-------- Отрывок
Мне кажется, что сейчас я смотрю на мир из какого-то похожего образования. Меня нельзя догнать, меня нельзя укусить, я могу укрыться, используя минимум движений. В то же время я почти недвижим, закрыт, и не горю желанием никуда выходить. Нужно немного отдышаться, прежде чем снова рвануть в это бурлящее месиво такого ненормального мира.

Люби меня

Это лицо. Я могу рассмотреть его. Мне всё лучше и лучше удаётся удерживать образы, возникающие в моём сознании. Теперь я могу смотреть, теперь я могу видеть. Мне не страшно. Меня больше не складывает пополам, когда звучащая в плеере мелодия плавно разворачивает меня так, что лицо сияет прямо надо мной, как огромное солнце. Наверное я стал сильнее. Мой дух по-прежнему захватывает чувством бескрайней, бесконечно печальной красоты, когда лучи этого сияния пронзают моё невидимое тело, но я не закрываю глаза. Я вижу всё, что происходит снаружи, я вижу всё, что происходит внутри, я вижу всё предельно отчётливо и могу не вмешиваться, наблюдая.
----------------
-------- Записи
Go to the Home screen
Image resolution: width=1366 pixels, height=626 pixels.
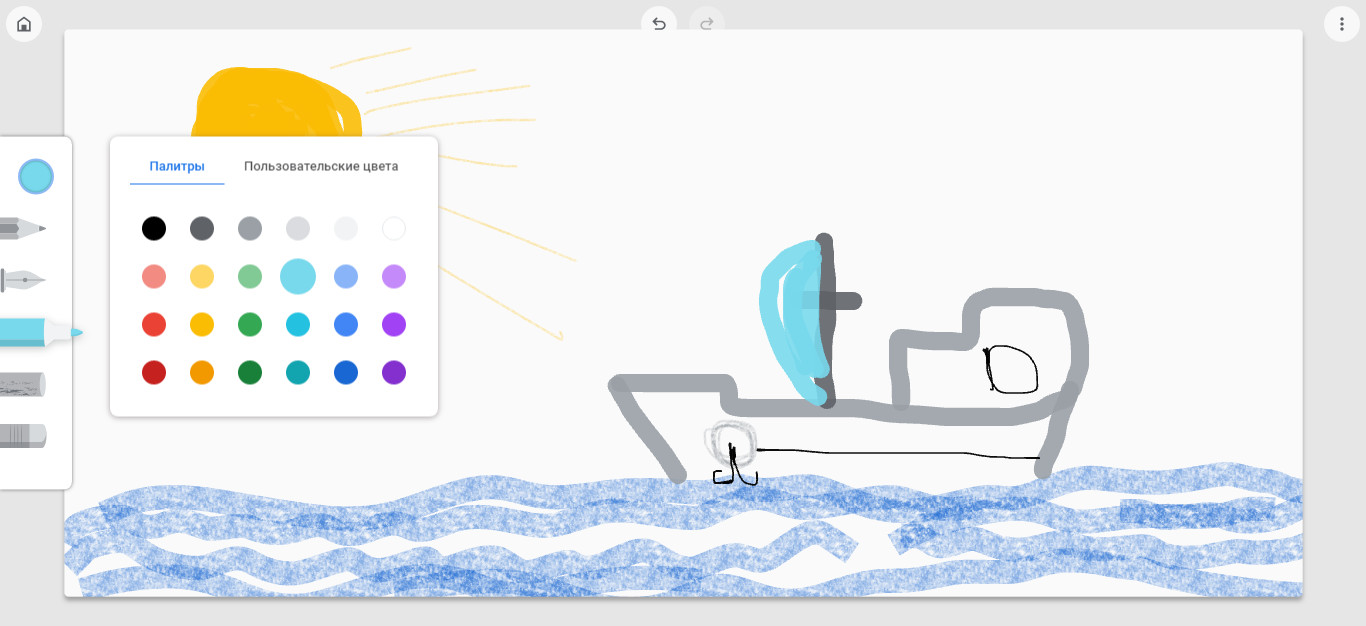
----------------
-------- Записи
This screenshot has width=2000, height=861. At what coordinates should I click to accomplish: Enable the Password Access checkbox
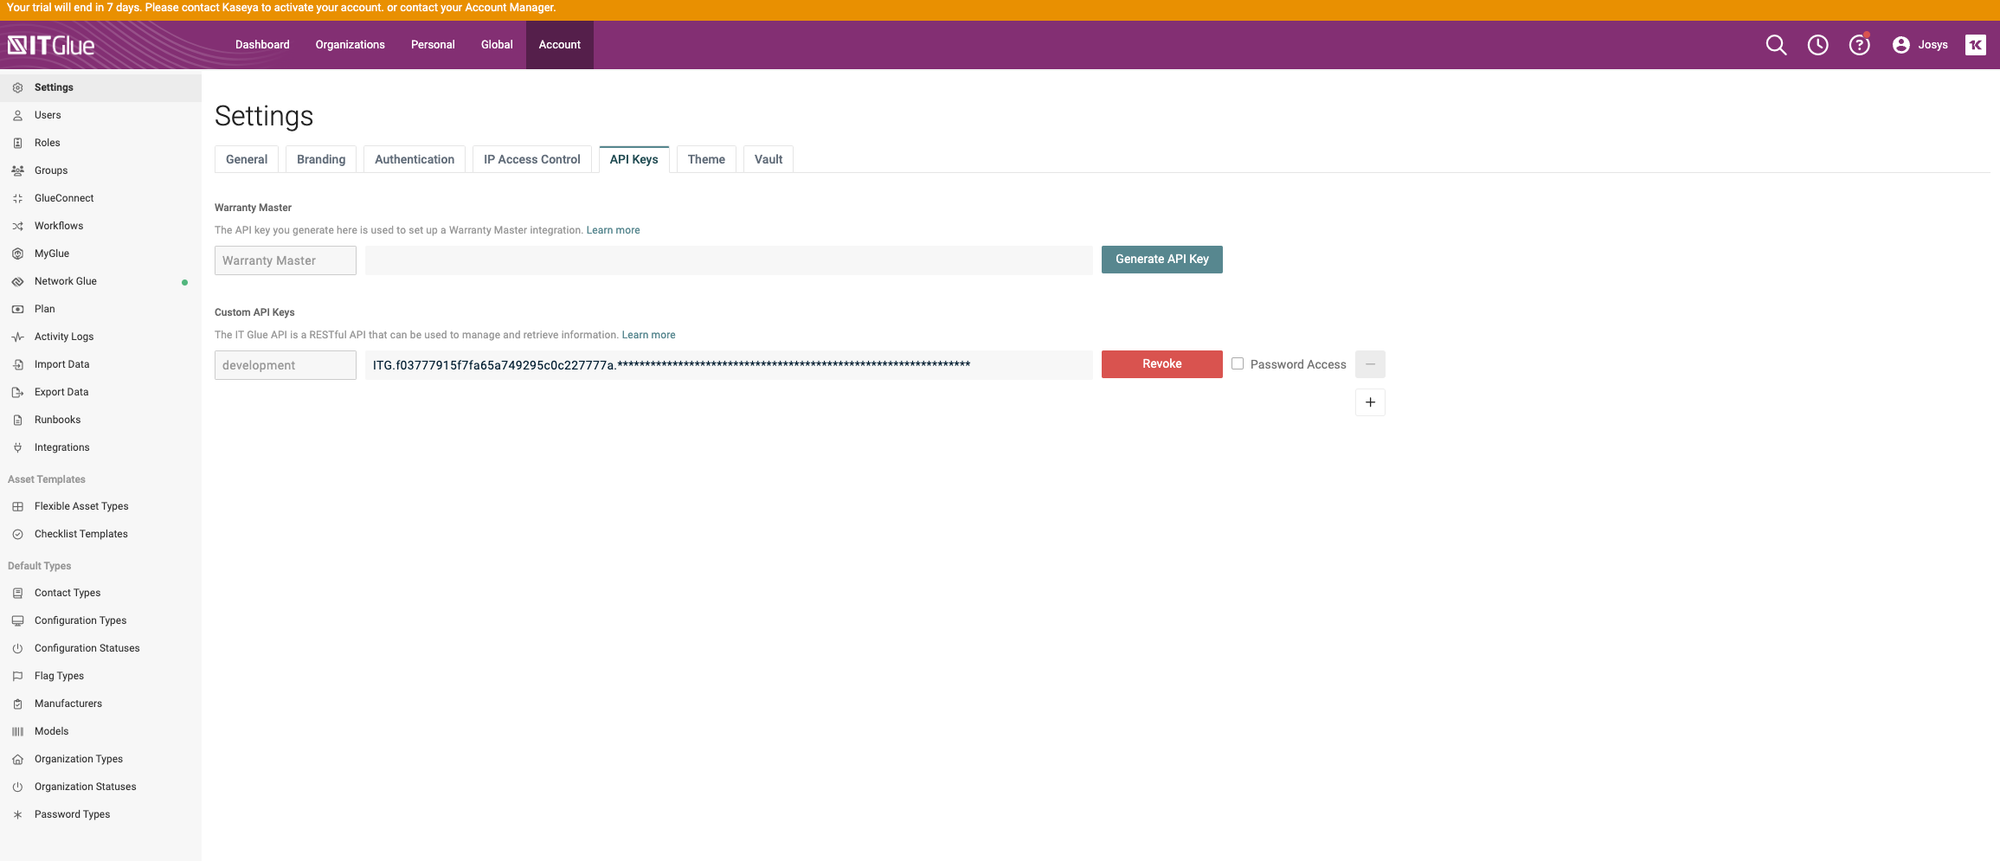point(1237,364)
----------------
#### Короткое задание:
Перепишите часть отрывка, которая начинается словами «Мне кажется, что» и заканчивается словами «такого ненормального мира.», поставив «варево» вместо «месиво». Записи не связаны с отрывком и составляют отдельный материал.

#### Ответ на задание:
Мне кажется, что сейчас я смотрю на мир из какого-то похожего образования. Меня нельзя догнать, меня нельзя укусить, я могу укрыться, используя минимум движений. В то же время я почти недвижим, закрыт, и не горю желанием никуда выходить. Нужно немного отдышаться, прежде чем снова рвануть в это бурлящее варево такого ненормального мира.